▶ About this task:
Among the lines below, take the one holding "Screen dimensions: 1336x760", the one holding "Collapse the Layouts palette category", and all lines between them. Set them down exactly.

--- Data extract ---

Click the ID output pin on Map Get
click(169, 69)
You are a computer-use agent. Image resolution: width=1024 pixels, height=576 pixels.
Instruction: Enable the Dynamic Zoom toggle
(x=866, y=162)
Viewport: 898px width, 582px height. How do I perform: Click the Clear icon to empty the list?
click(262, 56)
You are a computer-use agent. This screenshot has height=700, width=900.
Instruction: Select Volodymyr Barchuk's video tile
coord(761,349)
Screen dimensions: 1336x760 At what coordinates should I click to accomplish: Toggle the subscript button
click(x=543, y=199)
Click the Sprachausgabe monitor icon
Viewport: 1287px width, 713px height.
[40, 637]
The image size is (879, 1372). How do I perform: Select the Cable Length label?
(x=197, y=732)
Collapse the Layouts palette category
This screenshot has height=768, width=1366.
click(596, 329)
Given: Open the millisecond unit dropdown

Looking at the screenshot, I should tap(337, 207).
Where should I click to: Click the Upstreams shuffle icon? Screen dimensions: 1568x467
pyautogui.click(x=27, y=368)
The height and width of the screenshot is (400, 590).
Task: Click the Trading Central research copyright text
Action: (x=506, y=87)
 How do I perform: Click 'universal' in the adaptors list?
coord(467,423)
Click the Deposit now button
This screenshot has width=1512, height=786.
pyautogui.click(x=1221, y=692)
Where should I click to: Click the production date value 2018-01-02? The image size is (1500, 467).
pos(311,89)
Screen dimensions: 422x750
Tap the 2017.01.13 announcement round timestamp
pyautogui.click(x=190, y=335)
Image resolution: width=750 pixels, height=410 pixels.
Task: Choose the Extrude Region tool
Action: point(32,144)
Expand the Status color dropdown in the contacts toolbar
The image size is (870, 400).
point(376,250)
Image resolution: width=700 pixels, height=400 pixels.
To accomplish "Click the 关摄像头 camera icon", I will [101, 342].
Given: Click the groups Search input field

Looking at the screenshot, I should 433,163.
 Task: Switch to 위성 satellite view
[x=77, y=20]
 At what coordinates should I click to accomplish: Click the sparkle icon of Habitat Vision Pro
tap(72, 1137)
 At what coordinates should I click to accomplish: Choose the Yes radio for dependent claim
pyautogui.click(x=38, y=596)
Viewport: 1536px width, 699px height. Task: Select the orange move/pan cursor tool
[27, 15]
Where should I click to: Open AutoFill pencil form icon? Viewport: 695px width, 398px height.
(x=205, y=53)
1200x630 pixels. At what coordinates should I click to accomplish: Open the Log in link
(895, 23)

---

▶ Response:
Screen dimensions: 1336x760 At what coordinates should I click to accomplish: Toggle the subscript button
click(x=543, y=199)
Click the Sprachausgabe monitor icon
Viewport: 1287px width, 713px height.
[40, 637]
The image size is (879, 1372). How do I perform: Select the Cable Length label?
(x=197, y=732)
Collapse the Layouts palette category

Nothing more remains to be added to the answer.